Et pour tout cadeau, j'ai laissé une carte à ma meilleure amie en lui disant que je modifiais mon testament au profit de celui que, il n'y pas si longtemps de ça, je qualifiais de connard de traître arrogant.

Super tir groupé. Ouais à la foire j'aurais fait un carton.
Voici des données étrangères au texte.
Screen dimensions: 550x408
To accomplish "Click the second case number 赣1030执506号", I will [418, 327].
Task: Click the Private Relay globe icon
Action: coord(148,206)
Ma porte s'ouvre à la volée et Vincent entre en panique. Joe a dû l'appeler quand j'ai raccroché.

- Mon Dieu Leila !

Il m'aide à me relever. J'essuie d'un geste mes larmes.

- Fous-moi la paix Vince.

- Hors de question, patron. T'as vu ta tête ?

Je déglutis. Je me sens seule c'est vrai. Mais plus que tout, j'ai besoin de l'être en fait. J'ai besoin de solitude. J'ai besoin de partir. De faire le point. J'ai besoin de mon appareil photo. Avec lui, c'est comme pour Savage et ses romans, j'arrive à mieux réfléchir.

- Je te laisse la boutique Vincent.

Je le bouscule, attrape mes clés et sors.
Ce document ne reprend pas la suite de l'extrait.